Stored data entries
****************************************

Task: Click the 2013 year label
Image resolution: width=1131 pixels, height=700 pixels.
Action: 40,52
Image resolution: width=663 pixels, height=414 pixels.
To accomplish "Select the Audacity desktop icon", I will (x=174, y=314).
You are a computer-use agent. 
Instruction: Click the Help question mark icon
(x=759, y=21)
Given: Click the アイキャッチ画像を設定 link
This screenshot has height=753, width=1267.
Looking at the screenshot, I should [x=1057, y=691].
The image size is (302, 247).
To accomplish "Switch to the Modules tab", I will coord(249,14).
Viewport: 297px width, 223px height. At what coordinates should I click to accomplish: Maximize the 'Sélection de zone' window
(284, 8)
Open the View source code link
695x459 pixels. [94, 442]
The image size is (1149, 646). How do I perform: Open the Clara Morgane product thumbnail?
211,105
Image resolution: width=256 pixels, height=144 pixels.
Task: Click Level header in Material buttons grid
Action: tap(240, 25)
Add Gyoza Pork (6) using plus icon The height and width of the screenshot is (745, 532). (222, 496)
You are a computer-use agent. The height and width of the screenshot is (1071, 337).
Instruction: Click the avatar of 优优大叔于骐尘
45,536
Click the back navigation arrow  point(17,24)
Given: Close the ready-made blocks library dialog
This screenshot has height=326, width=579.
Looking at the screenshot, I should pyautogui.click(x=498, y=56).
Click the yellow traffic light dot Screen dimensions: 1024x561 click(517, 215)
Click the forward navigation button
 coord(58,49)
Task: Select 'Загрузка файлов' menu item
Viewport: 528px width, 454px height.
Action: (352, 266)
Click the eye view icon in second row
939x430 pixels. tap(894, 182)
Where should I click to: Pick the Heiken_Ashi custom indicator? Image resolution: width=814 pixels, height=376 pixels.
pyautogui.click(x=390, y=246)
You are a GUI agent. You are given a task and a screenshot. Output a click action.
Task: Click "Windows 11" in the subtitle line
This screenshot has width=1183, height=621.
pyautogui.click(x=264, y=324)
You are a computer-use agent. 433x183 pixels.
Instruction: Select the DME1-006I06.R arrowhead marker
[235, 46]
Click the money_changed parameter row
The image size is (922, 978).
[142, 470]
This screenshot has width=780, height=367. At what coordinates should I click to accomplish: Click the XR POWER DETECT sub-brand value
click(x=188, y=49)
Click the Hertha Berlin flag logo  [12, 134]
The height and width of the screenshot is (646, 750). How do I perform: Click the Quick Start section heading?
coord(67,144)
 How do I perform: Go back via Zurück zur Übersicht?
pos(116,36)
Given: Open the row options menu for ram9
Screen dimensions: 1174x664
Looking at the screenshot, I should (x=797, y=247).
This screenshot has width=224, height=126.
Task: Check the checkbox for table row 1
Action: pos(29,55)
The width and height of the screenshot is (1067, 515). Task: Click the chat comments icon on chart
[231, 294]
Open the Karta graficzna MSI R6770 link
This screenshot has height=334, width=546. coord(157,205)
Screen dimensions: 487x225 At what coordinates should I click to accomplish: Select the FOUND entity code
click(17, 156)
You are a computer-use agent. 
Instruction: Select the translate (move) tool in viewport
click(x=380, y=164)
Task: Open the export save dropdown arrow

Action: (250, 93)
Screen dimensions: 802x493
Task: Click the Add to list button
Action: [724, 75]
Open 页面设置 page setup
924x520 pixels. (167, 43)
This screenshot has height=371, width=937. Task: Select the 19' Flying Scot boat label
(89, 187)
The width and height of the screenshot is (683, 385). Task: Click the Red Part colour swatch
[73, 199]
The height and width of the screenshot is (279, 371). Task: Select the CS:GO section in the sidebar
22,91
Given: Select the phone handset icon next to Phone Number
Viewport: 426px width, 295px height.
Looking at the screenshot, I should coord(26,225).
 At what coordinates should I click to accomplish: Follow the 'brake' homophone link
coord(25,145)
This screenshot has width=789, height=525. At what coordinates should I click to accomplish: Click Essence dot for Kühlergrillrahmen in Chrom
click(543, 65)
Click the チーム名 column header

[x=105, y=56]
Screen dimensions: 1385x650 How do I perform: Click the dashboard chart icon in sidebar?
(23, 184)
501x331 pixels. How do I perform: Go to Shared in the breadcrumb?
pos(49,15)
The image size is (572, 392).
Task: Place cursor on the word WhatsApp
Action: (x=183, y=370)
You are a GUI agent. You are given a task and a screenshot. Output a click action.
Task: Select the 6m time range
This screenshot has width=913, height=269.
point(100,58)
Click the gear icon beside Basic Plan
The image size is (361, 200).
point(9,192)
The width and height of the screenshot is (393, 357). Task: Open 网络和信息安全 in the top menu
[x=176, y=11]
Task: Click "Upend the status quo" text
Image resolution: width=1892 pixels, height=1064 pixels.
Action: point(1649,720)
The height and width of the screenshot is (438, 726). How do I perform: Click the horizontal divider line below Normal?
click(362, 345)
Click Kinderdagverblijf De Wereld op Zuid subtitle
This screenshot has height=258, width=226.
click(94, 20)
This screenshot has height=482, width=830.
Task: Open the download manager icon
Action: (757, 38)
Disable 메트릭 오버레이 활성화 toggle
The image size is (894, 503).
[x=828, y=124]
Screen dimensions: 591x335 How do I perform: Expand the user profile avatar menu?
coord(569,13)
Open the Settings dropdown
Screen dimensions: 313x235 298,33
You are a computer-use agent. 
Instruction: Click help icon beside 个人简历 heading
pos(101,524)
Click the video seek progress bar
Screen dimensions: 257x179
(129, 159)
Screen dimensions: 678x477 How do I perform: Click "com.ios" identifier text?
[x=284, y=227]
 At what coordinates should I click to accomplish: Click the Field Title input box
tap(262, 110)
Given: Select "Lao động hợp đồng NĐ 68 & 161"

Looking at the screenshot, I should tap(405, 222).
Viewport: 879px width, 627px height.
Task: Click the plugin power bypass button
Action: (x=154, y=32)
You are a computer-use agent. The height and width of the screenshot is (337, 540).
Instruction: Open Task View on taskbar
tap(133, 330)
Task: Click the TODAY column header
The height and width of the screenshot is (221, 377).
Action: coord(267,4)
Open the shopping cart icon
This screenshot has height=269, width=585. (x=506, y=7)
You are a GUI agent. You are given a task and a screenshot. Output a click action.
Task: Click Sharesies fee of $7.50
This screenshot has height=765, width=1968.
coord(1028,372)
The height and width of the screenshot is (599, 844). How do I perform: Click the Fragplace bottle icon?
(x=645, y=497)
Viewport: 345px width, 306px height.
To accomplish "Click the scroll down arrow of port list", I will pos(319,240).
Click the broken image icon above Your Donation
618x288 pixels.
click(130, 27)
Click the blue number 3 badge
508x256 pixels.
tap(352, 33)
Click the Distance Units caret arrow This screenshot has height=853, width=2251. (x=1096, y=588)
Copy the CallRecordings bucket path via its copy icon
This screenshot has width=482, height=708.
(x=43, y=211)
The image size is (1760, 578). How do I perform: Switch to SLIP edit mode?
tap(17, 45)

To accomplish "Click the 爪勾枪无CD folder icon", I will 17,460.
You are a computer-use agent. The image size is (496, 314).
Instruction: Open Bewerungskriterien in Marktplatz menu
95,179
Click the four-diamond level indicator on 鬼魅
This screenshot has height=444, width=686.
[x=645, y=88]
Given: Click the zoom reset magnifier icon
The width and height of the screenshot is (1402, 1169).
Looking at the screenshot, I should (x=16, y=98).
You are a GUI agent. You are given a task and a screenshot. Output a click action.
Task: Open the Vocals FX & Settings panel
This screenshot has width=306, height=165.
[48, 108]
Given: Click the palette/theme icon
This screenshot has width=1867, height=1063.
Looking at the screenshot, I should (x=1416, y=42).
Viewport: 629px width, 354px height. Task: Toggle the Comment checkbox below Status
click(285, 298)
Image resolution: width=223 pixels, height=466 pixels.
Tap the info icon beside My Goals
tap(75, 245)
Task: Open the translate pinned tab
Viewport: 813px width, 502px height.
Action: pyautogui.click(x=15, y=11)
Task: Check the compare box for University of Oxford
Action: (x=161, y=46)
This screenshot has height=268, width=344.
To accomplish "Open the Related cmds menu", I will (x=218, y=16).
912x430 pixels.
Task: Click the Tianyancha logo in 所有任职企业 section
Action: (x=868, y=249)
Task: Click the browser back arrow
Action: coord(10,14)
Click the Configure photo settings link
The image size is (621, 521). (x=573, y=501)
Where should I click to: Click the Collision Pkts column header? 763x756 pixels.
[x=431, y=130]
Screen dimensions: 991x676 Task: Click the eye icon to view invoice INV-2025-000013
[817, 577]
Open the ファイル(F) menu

****************************************

● **What you should do**
Print, exactly as they appear above, the lines running from the one with "You are a computer-use agent. The image" through the final line.

● **Reply**
You are a computer-use agent. The image size is (496, 314).
Instruction: Open Bewerungskriterien in Marktplatz menu
95,179
Click the four-diamond level indicator on 鬼魅
This screenshot has height=444, width=686.
[x=645, y=88]
Given: Click the zoom reset magnifier icon
The width and height of the screenshot is (1402, 1169).
Looking at the screenshot, I should (x=16, y=98).
You are a GUI agent. You are given a task and a screenshot. Output a click action.
Task: Open the Vocals FX & Settings panel
This screenshot has width=306, height=165.
[48, 108]
Given: Click the palette/theme icon
This screenshot has width=1867, height=1063.
Looking at the screenshot, I should (x=1416, y=42).
Viewport: 629px width, 354px height. Task: Toggle the Comment checkbox below Status
click(285, 298)
Image resolution: width=223 pixels, height=466 pixels.
Tap the info icon beside My Goals
tap(75, 245)
Task: Open the translate pinned tab
Viewport: 813px width, 502px height.
Action: pyautogui.click(x=15, y=11)
Task: Check the compare box for University of Oxford
Action: (x=161, y=46)
This screenshot has height=268, width=344.
To accomplish "Open the Related cmds menu", I will (x=218, y=16).
912x430 pixels.
Task: Click the Tianyancha logo in 所有任职企业 section
Action: (x=868, y=249)
Task: Click the browser back arrow
Action: coord(10,14)
Click the Configure photo settings link
The image size is (621, 521). (x=573, y=501)
Where should I click to: Click the Collision Pkts column header? 763x756 pixels.
[x=431, y=130]
Screen dimensions: 991x676 Task: Click the eye icon to view invoice INV-2025-000013
[817, 577]
Open the ファイル(F) menu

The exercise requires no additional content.